Optimism and cynicism rub shoulders at launch of Northern Ireland's revamped police service

The 44 police recruits stood to attention in unseasonably warm Belfast sunshine yesterday, bearing on their backs not just neat new uniforms but a formidable weight of history.

They carried, too, the hopes that a new beginning is really on the cards for policing in Northern Ireland. They are the first of the recruits to the new Police Service of Northern Ireland (PSNI), replacing the Royal Ulster Constabulary.

An exchange of flags symbolised the fresh start at a graduation ceremony in east Belfast. The new service's standard was presented and dedicated at the ceremony, while the old RUC standard was handed over for safe keeping at a Belfast cathedral.

The group of 44 is split half-and-half in terms of Protestants and Catholics, since they represented the first tranche of more than 300 new officers – recruited on a 50-50 basis. The RUC was always a Protestant force: the idea is to build up the Catholic component in the PSNI as quickly as possible.

That is a sensitive issue, as are so many things about the new arrangements. For example, yesterday senior officers of the PSNI wore black armbands because of the death of the Queen Mother but the recruits did not. It was just one of a host of details that, though considered with great care, did not entirely manage to avoid controversy.

The main address was given by the former Chief Constable, Sir Ronnie Flanagan, who invited Garda Commissioner Pat Byrne to say a few words. Commissioner Byrne duly obliged, expressing to the recruits best wishes from "your sister service on this island".

The fact that he spoke was criticised by Unionist politicians who said it offended sensitivities, one claiming the occasion had been "hijacked" by the southern policeman.

In another unprecedented move, the ceremony was attended by an official representative of the Catholic church, auxiliary bishop Anthony Farquhar, together with a local parish priest. The church always treated the RUC with reserve but approves of the newly-launched service.

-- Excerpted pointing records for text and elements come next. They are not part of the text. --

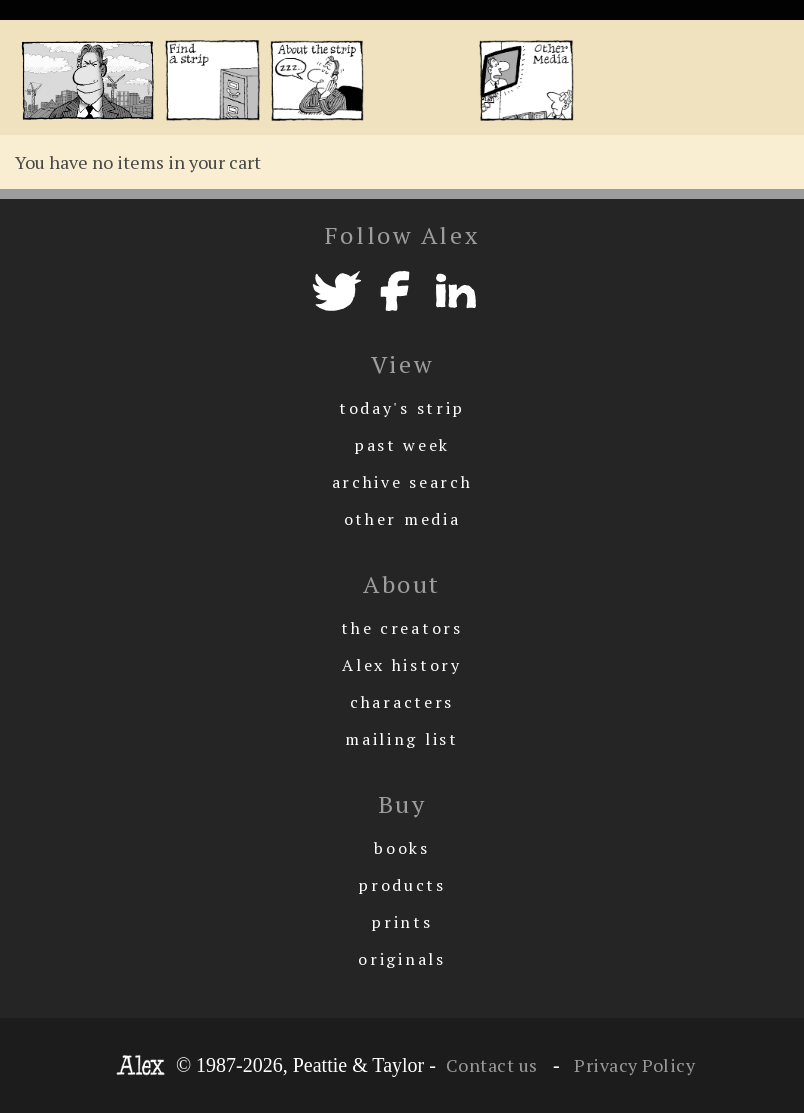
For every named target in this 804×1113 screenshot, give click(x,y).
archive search (402, 482)
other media (402, 519)
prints (401, 922)
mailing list (401, 739)
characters (402, 702)
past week (402, 445)
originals (401, 959)
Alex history (401, 665)
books (402, 848)
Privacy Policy (633, 1065)
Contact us (492, 1065)
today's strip (402, 408)
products (402, 885)
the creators (401, 628)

Nationalist politicians from the Social Democratic and Labour party were there, too, in their capacity as members of the new Policing Board that will oversee the work of the service.

But Sinn Fein was missing, because its members say they will boycott the board until much more far-reaching reforms are enacted. The party claims that new recruits may well be Catholics but are not actually nationalists.

The 44 recruits looked full of pride yesterday. The squad, whose members are aged between 18 and 36, includes 31 women. After more training, which will include firearms instruction, they will go on to the streets in August.

A foreign journalist was surprised by the military trappings. The recruits marched round a parade ground swinging their white-gloved hands, then stood stiffly to attention. Then – at ease – they were inspected by senior officers.

They responded to commands shouted by a sergeant-major-style figure while, in the background, the police band sent mixed musical messages, combining martial airs with tunes such as "Downtown" and "Moon River."

After the ceremony, the recruits flung their hats in the air in the traditional way: even that gesture had been the object of discussion, the authorities deciding in the end to leave it to the new officers themselves. The other recruits, who have yet to graduate, applauded their colleagues enthusiastically, exuding esprit de corps.

The sense of innovation was emphasised by Sir Ronnie Flanagan, who declared: "This is a chance for a new beginning and it is a chance for the public to get behind the police – the public from all traditions, all backgrounds, all cultures."

Acting Chief Constable Colin Cramphorn told the recruits: "You, and those who follow you, will contribute towards a substantial realignment in our staff profile so that we more truly represent the communities we endeavour to serve."

Policing remains an area beset by controversies old and new, ranging from long-standing but unresolved issues such as the 1989 death of the lawyer Pat Finucane to more recent disputes such as the 1998 Omagh bomb and the break-in at Special Branch in Castlereagh, on 17 March.

Within the nationalist community, the debate will continue on whether the Catholic church and the SDLP are correct in their policy of participation, or whether Sinn Fein is right in remaining aloof.

In the 19th century, recurring outbreaks of communal violence in Belfast were generally followed by changes in policing, the authorities invariably concluding that the forces of those days were part of the problem rather than part of the solution.

All the changes never did manage to provide forces with a religious and political balance in their make-up, or which were widely acceptable across the two communities.

Some will pessimistically argue that history is destined to repeat itself, and the PSNI will not manage to pull off the feat of becoming a mixed force, policing a community that is so deeply divided.

Others will say the problem has never been tackled with such determination and with such comprehensive reform and that, this time, history need not repeat itself.